--- EXERCISE DETAILS ---
Please set down the lines of the listing exactly, from its first line to the line with "Image resolution: width=1075", leaving the pictures out.

--- RECORDS ---
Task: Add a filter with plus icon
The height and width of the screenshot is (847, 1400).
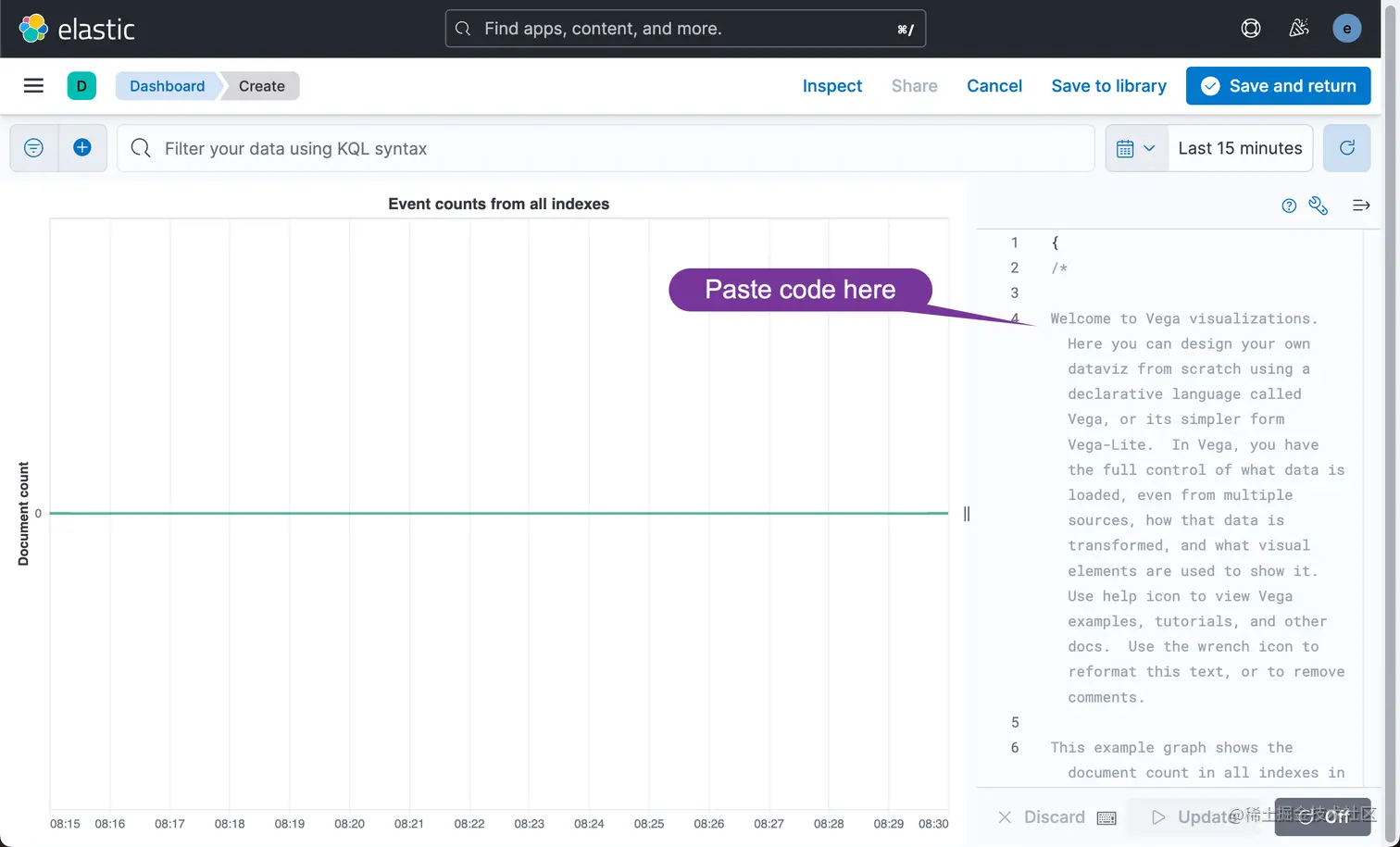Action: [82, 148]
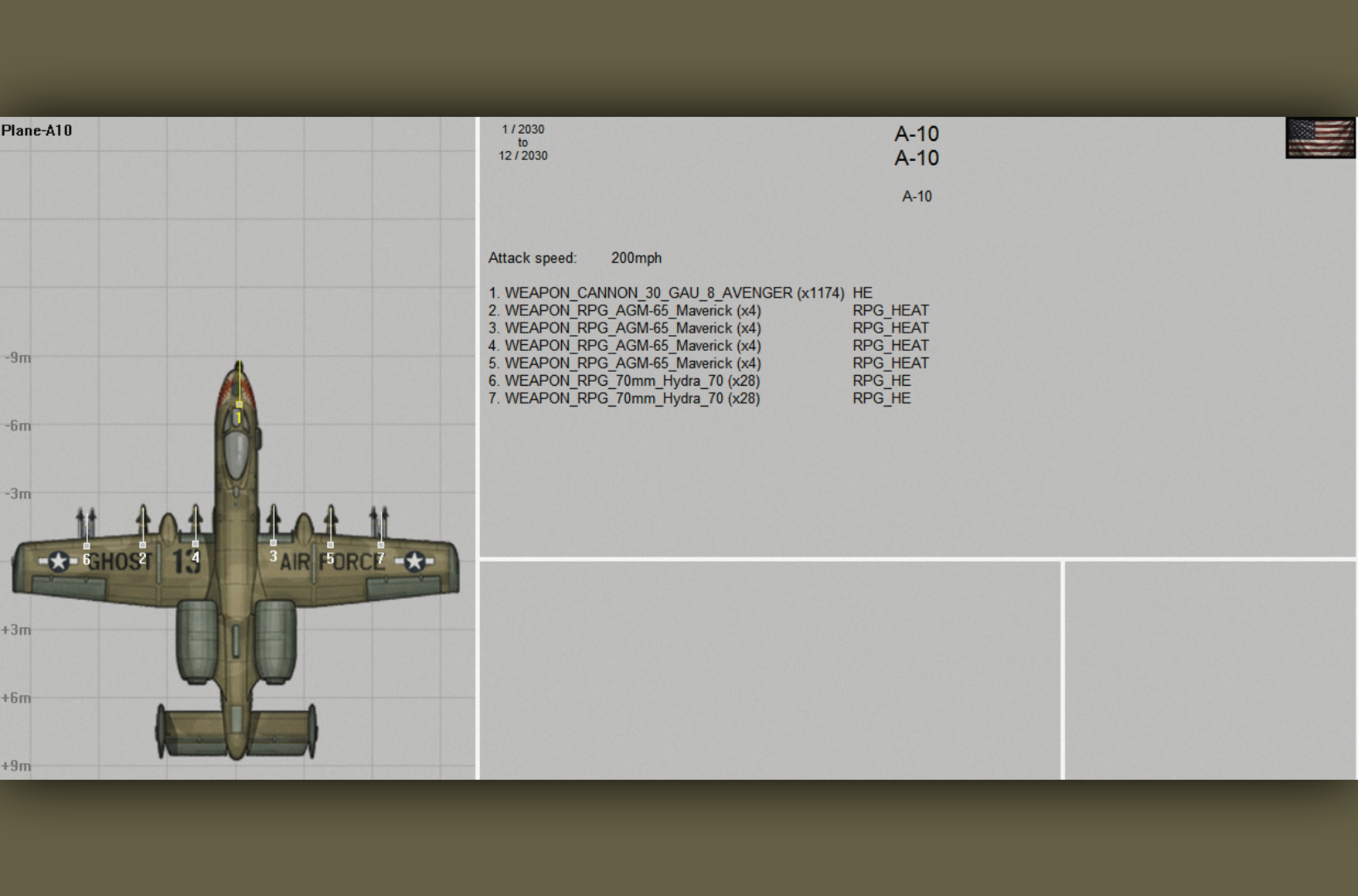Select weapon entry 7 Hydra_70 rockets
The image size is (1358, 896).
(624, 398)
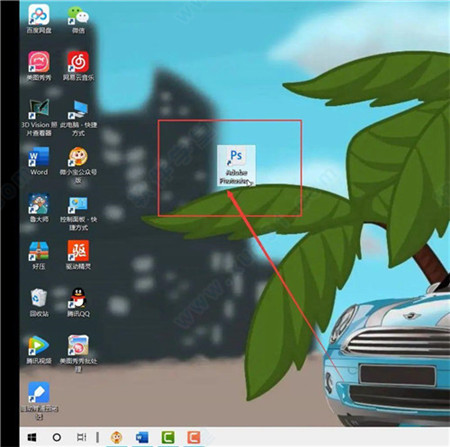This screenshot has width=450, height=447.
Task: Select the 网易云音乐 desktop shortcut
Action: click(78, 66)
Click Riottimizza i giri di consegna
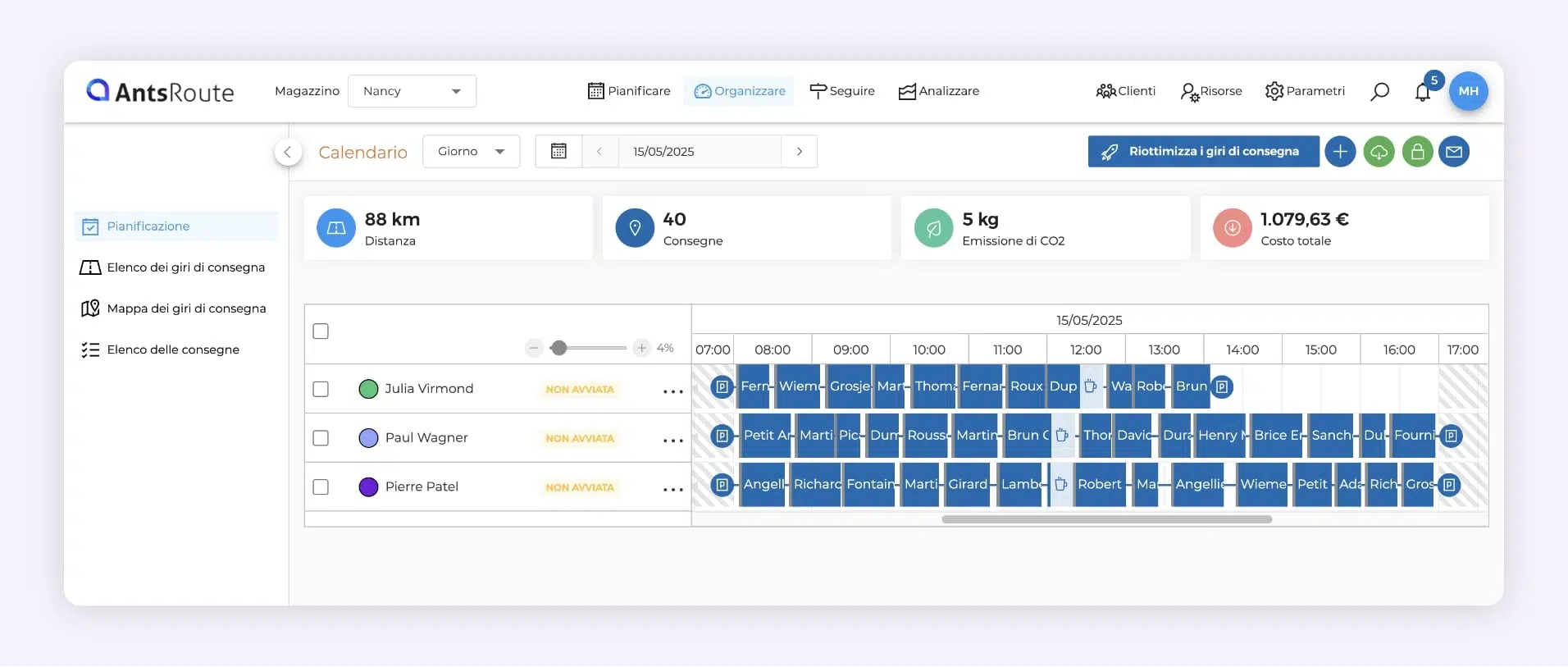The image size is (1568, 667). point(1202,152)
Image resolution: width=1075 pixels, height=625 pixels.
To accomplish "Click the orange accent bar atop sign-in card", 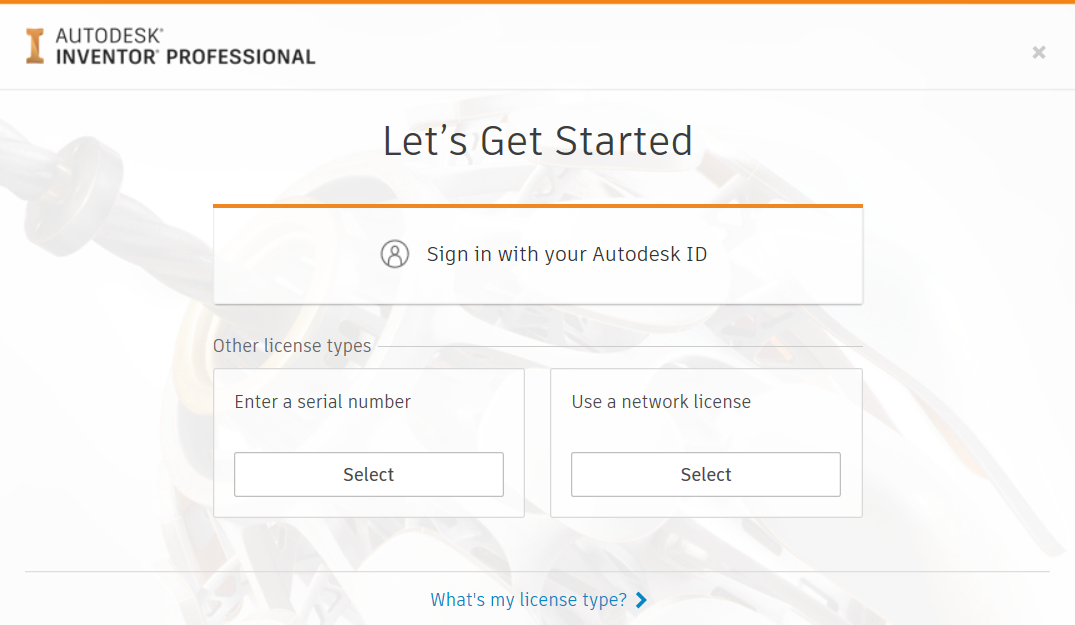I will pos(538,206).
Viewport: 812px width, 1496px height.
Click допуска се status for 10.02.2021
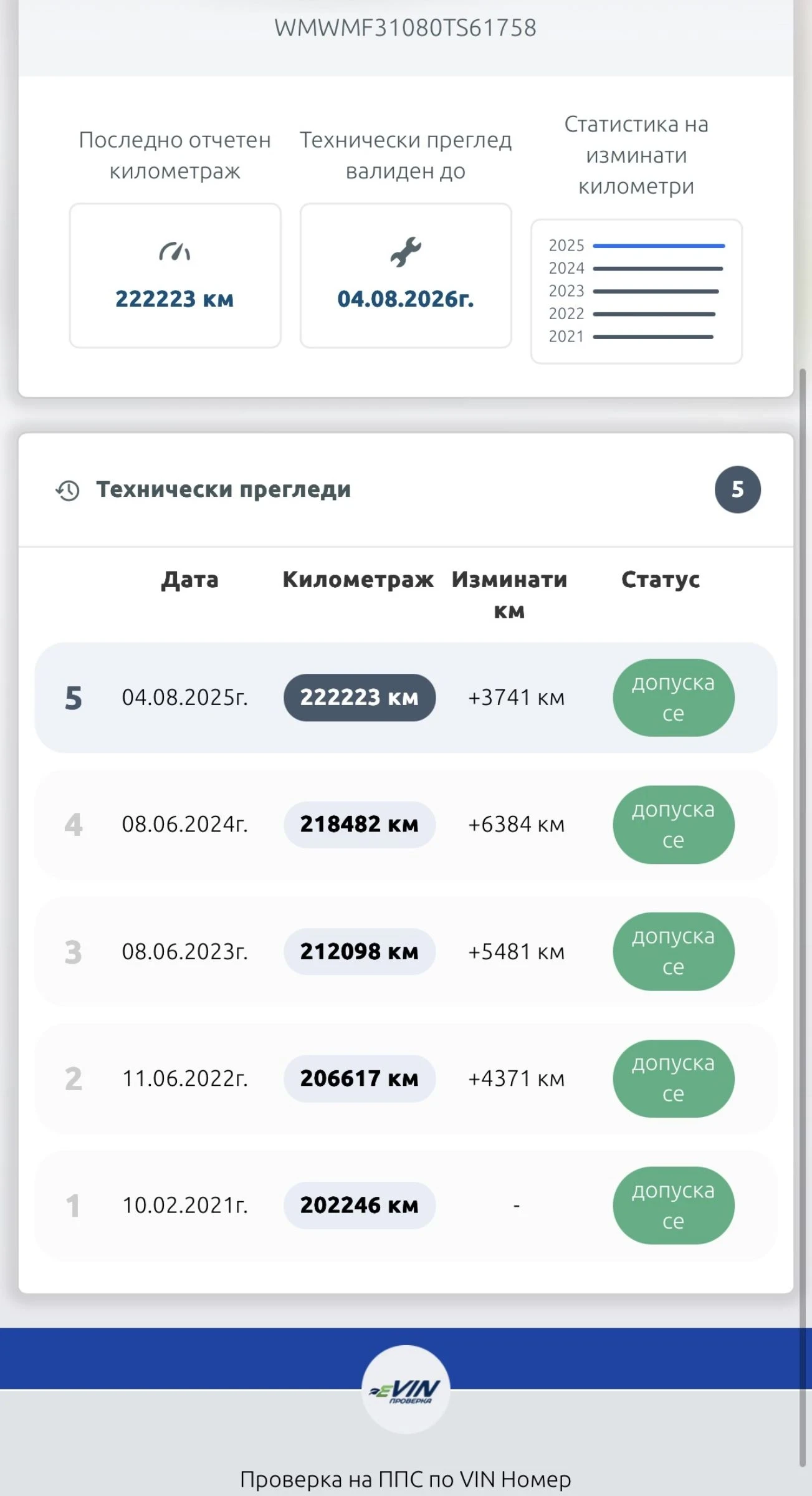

--- RESULT FOR THIS TASK ---
Task: Add a filter with plus icon
The height and width of the screenshot is (847, 1400).
Action: [82, 148]
Select weapon entry 7 Hydra_70 rockets
The image size is (1358, 896).
(624, 398)
This screenshot has width=450, height=447.
Task: Select the 网易云音乐 desktop shortcut
Action: click(78, 66)
Click Riottimizza i giri di consegna
The image size is (1568, 667). point(1202,152)
Image resolution: width=1075 pixels, height=625 pixels.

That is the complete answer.